Saturday, April 1, 2017

Matt Margucci, Circus Music Composer.



It takes a rare combination of pluck, inspiration, and borderline insanity to write music for the circus. Pluck, because compensation from show owners is often slow and hesitant. Inspiration, because show tunes cannot be done by chromatic rote. And borderline insanity because only a madman would attempt to give musical wings to an aerialist or torture the trombones for a clownish melody. Such a one is my old friend, Matt Margucci.

Matt and I worked together on the Culpepper and Merriweather Circus back in 2008 and 2009. I began the 2008 season as one of the clowns, but the owner, Trey Key, soon decided that I had more promise working directly with the show sponsors -- so he made me the Publicity Director. That was a step up for me -- the money was better, and I got to work directly with Matt on promoting his original musical compositions.

Capturing the spirit of each individual act was a challenge that Matt relished. He created elegant waltzes for the Spanish Web girls. Rollicking scherzos for the clowns. And bombastic marches for the elephants and big cats. All without falling into cliched muzak. When I asked him how he did it, he just shrugged his shoulders and said: "I don't write the tunes, they write me. I get most of them in the back of my head while practicing my trumpet."

Although an accomplished pianist, Matt's first love is his Getzen trumpet. With Culpepper and Merriweather Matt often spent the early morning, after the tent was up, sitting on the bleachers and practicing on his horn, hour after hour. As melodies and musical bridges came to him, he would try them out on his trumpet. When his embouchure was just about ready to collapse he'd quit and come find me so we could go get some breakfast.
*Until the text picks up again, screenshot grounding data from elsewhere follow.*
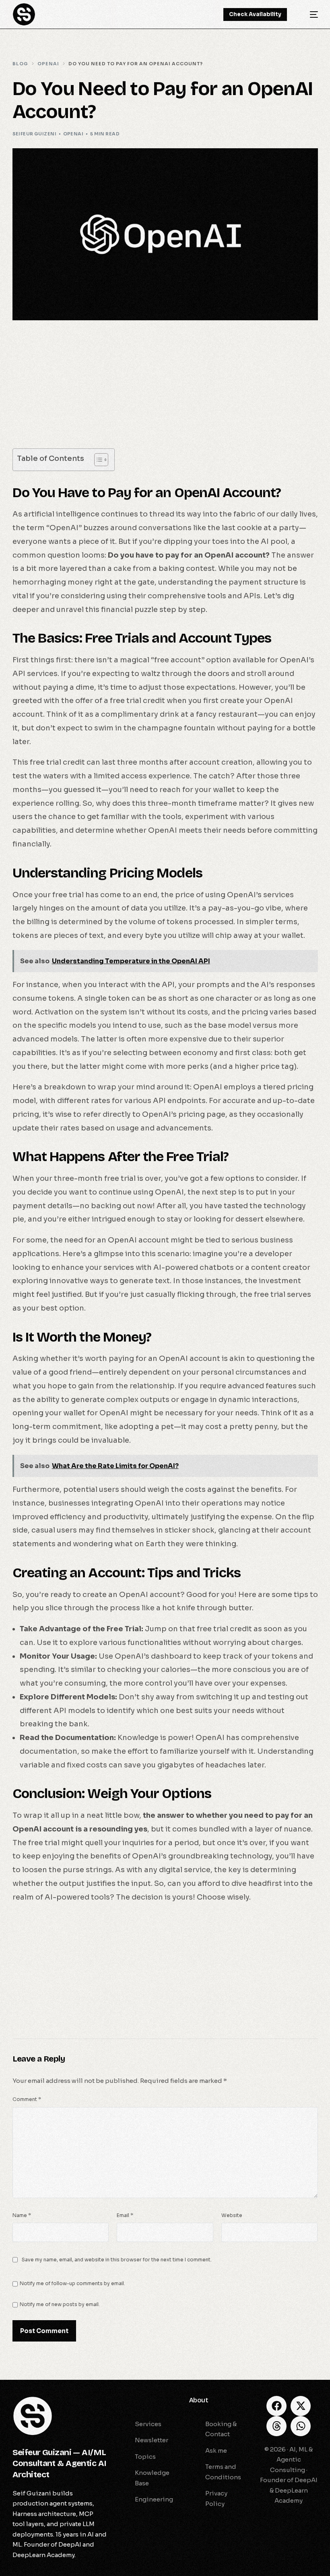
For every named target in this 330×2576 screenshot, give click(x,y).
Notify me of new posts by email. (60, 2304)
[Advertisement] (165, 388)
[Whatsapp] (301, 2426)
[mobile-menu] (308, 14)
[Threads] (276, 2426)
Matt and I share a belief that the only decent breakfasts left in America are made in hole in the wall cafes in small town America. That's where the hash browns are hashiest and the scrambled eggs are scrambliest. No yogurt-infused granola or fancy-schmancy acai berry compote on matzoh for us! We sought out the biggest, baddest waffles in the county and the thickest, meatiest sausage gravy over biscuits available -- and not the IHOP franchise pablum, either. We went straight to those weary old fry cooks whose feet hurt and whose aprons are not spotless, the ones that operate a storefront greasy spoon on a potholed main road in a dilapidated town in the Rust Belt or the Deep South. They knew how to serve up a breakfast that not only stuck to your ribs but invited the in-laws to come stay a while as well. Matt was an inveterate drinker of black coffee, while I couldn't get enough chocolate milk -- as long as it was ice cold. There is nothing that spoils my morning reverie quicker than mildly chilled chocolate milk. If it doesn't have penguins swimming in it, I don't want it.

The culmination of Matt's musical contributions to the circus came in 2009, when he released his one and only CD -- Big Top Afternoon. He was hoping it would be a bestseller, but it didn't quite live up to Matt's admittedly extravagant expectations. This really disappointed Matt, along with the fact that several shows had basically stiffed him in the matter of payment for his original circus compositions. So Matt retired from composing circus music to concentrate on his career as a therapeutic pianist in nursing homes in California. He also worked as an accomplished sideman with live bands at Native American casinos across the Southwest. And I left the country to go teach English in Thailand. We've exchanged a few letters and phone calls since then, but since Matt doesn't do social media I can't really say I've kept in touch with him.

So I guess this is my way of saying "Hi ya, Matt. How are things in Burbank?"